Return the lines that run from the beginning of the entries to the line holding "Given: Open the", inclusive, and drop the pictures.

::: Data for the task

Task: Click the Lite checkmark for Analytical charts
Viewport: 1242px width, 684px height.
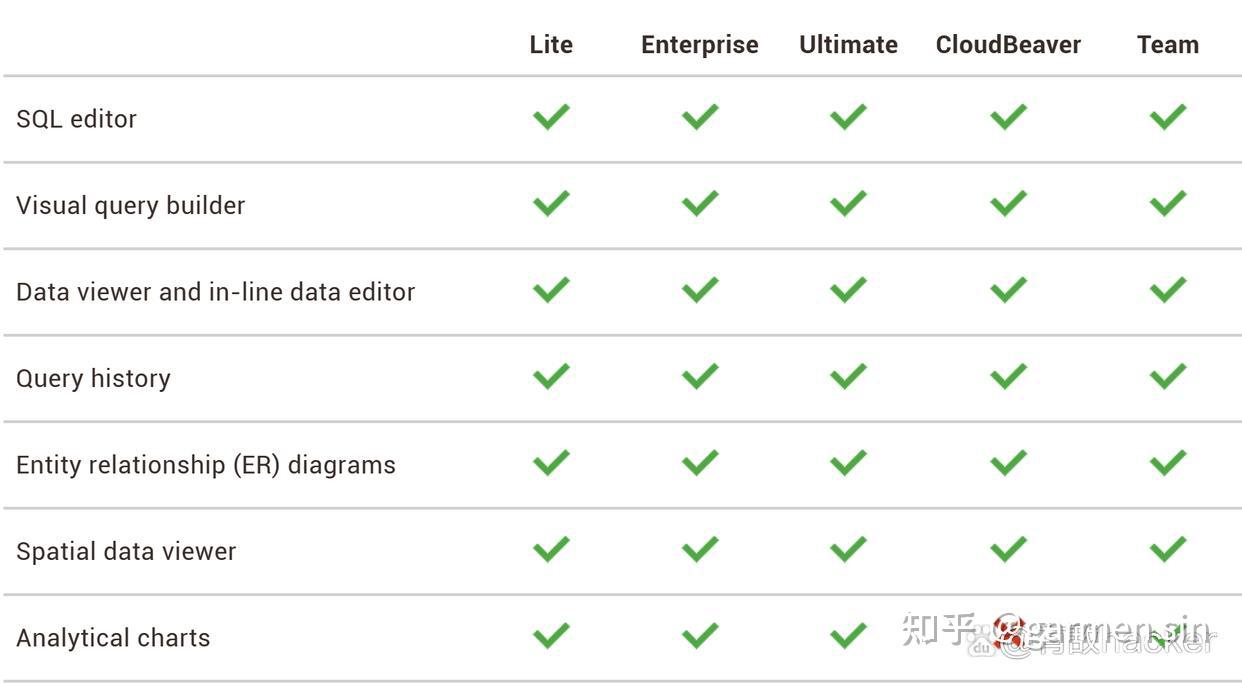Action: point(551,636)
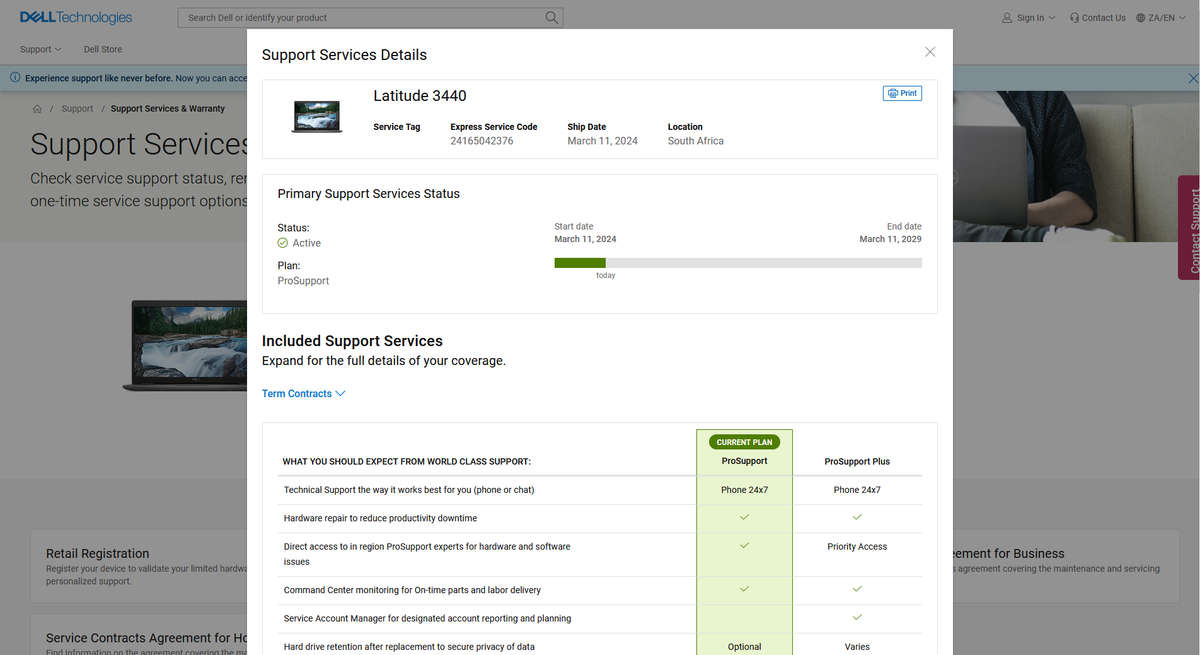The height and width of the screenshot is (655, 1200).
Task: Click the Contact Support side tab
Action: point(1189,228)
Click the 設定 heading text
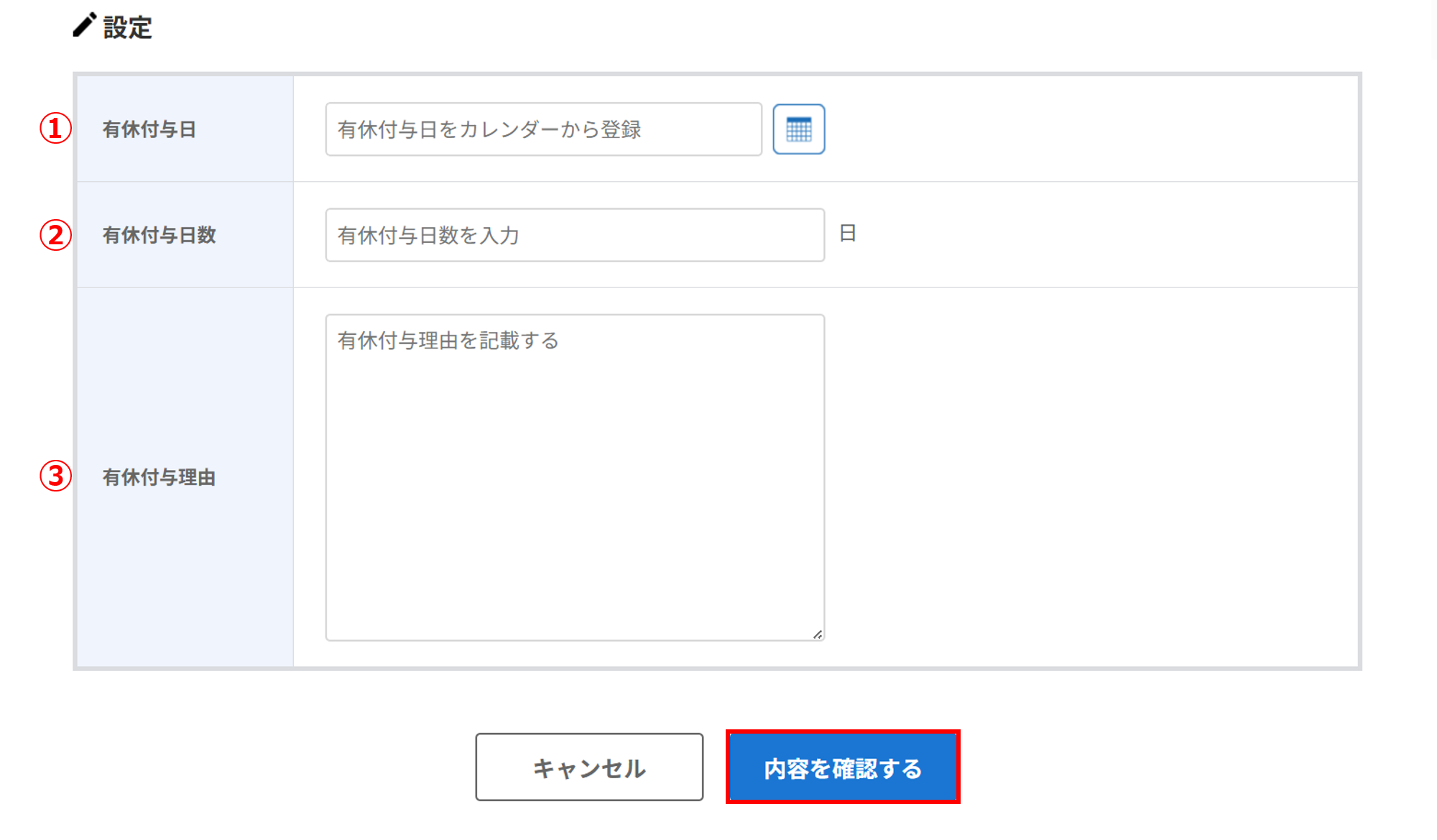This screenshot has height=840, width=1437. [x=128, y=28]
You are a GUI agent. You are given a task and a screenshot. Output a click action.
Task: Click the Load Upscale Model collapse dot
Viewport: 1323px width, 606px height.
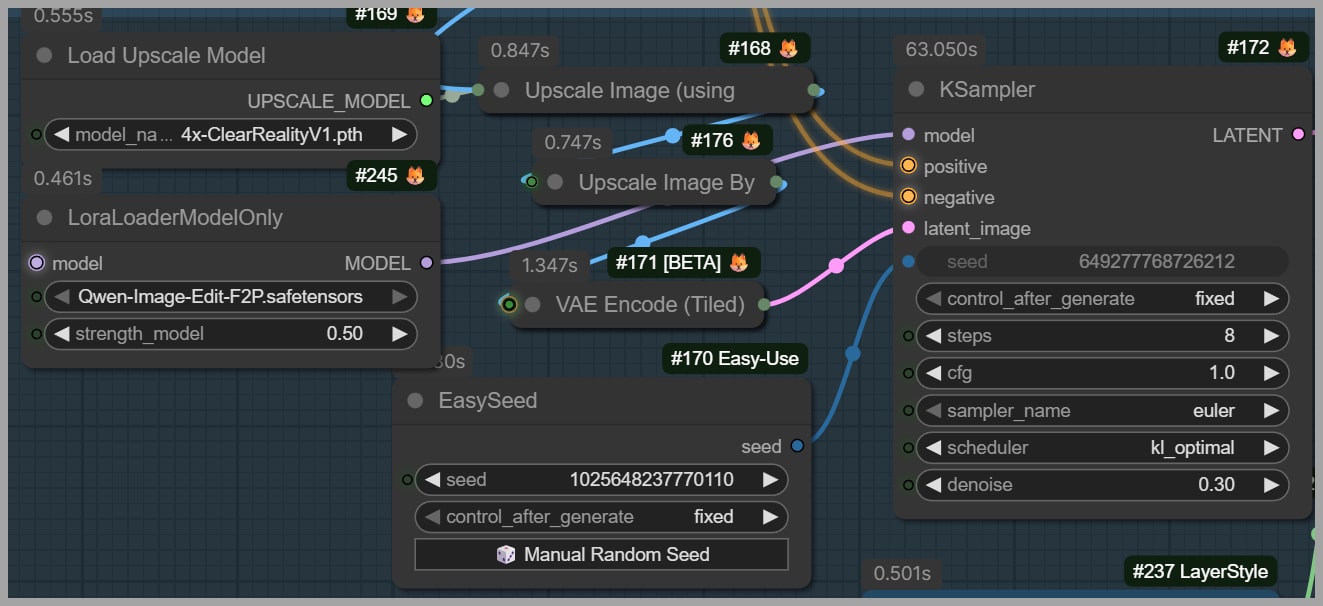[x=44, y=56]
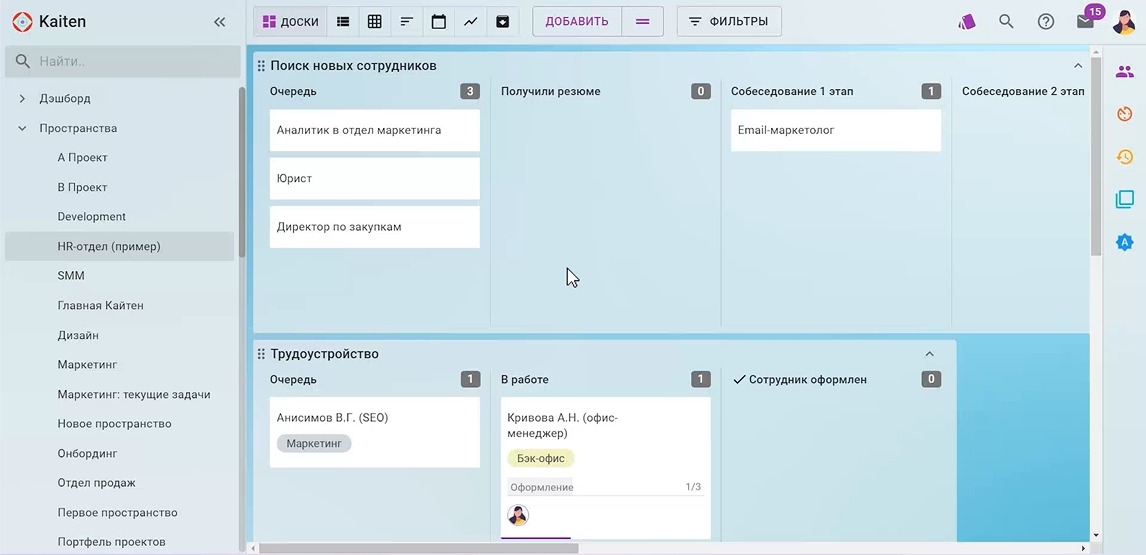
Task: Select the Доски view tab
Action: point(290,21)
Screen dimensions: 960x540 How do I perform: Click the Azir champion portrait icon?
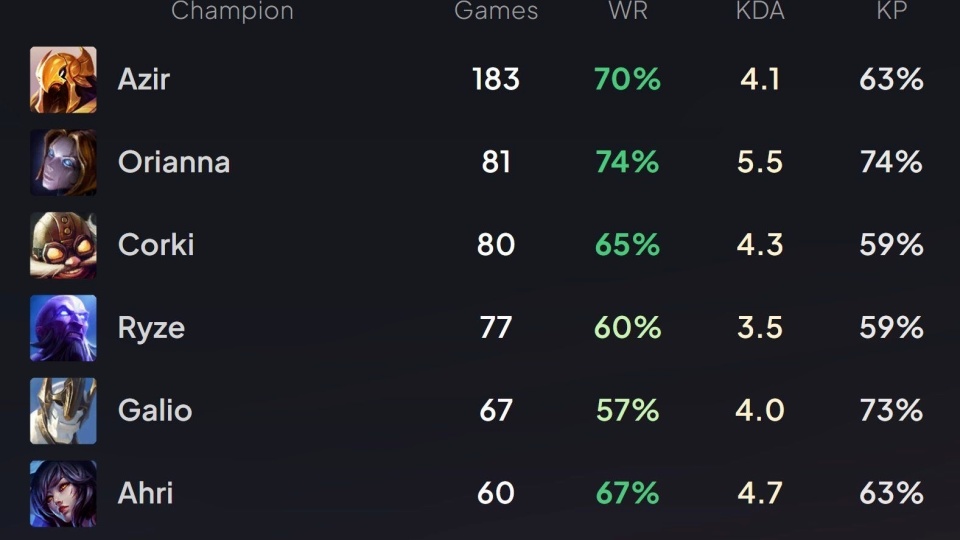tap(63, 80)
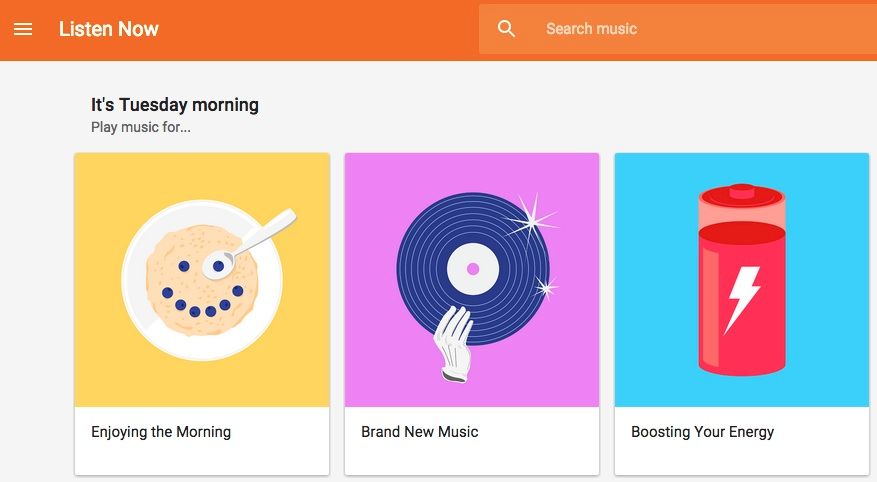This screenshot has height=482, width=877.
Task: Click the Listen Now page title
Action: [x=109, y=29]
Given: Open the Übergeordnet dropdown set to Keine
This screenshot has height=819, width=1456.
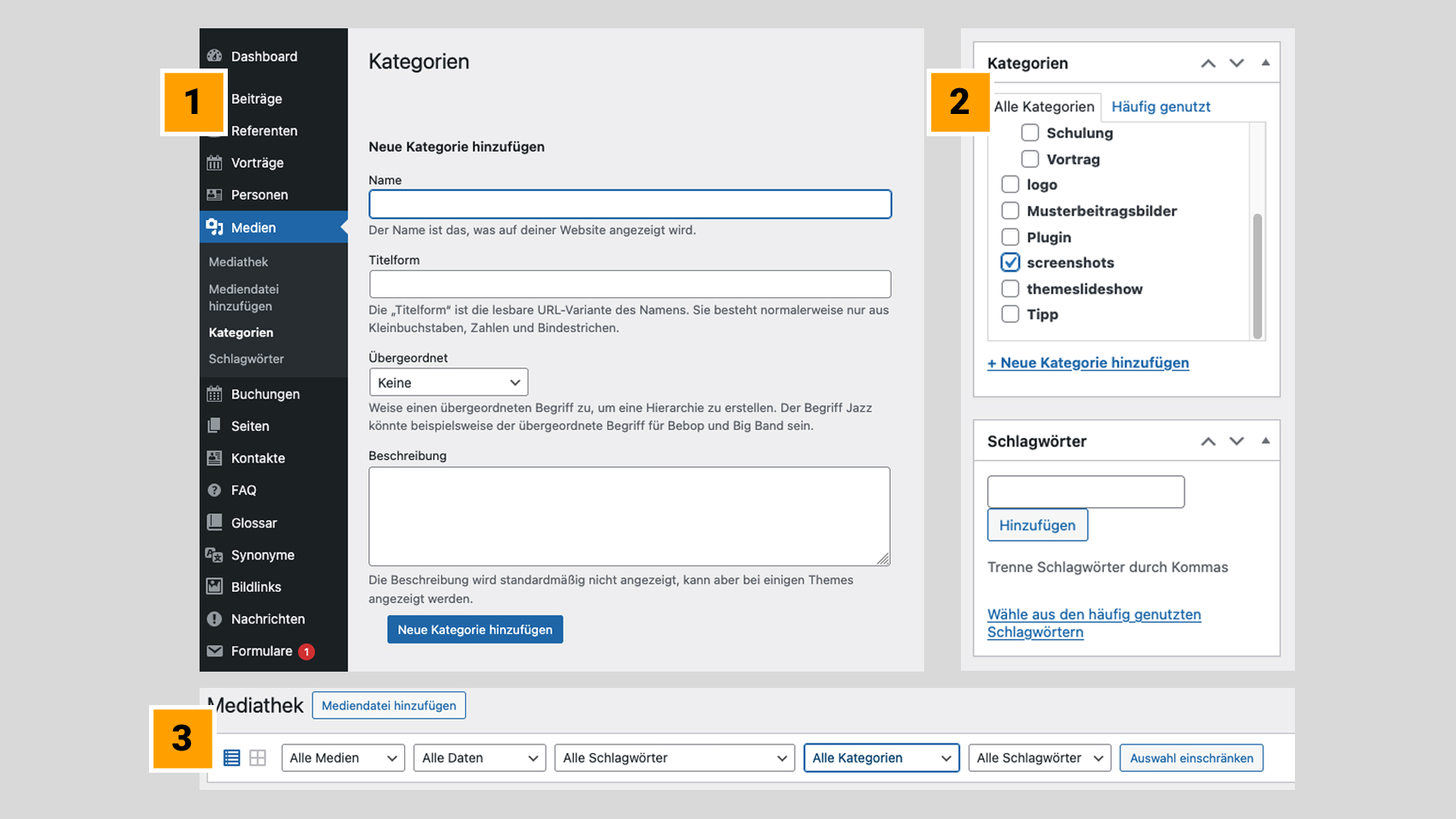Looking at the screenshot, I should (x=448, y=383).
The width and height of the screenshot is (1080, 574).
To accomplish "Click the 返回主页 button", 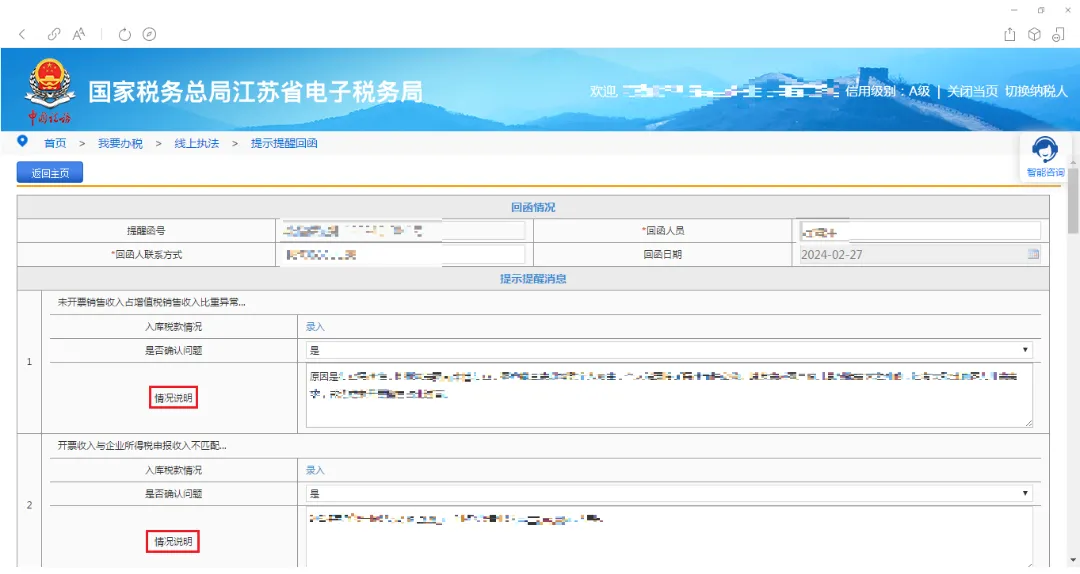I will (50, 173).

::::::

■ **Written response**:
Task: Click the Lite checkmark for Analytical charts
Viewport: 1242px width, 684px height.
Action: point(551,636)
The height and width of the screenshot is (655, 1200).
Task: Click the Contact Support side tab
Action: point(1189,228)
Click the 設定 heading text
This screenshot has height=840, width=1437. [x=128, y=28]
You are a GUI agent. You are given a task and a screenshot. Output a click action.
Task: Click the Load Upscale Model collapse dot
Viewport: 1323px width, 606px height.
[x=44, y=56]
Task: Select the Доски view tab
Action: point(290,21)
Screen dimensions: 960x540 How do I perform: Click the Azir champion portrait icon?
tap(63, 80)
This screenshot has height=482, width=877.
Task: Click the Listen Now page title
Action: [x=109, y=29]
Given: Open the Übergeordnet dropdown set to Keine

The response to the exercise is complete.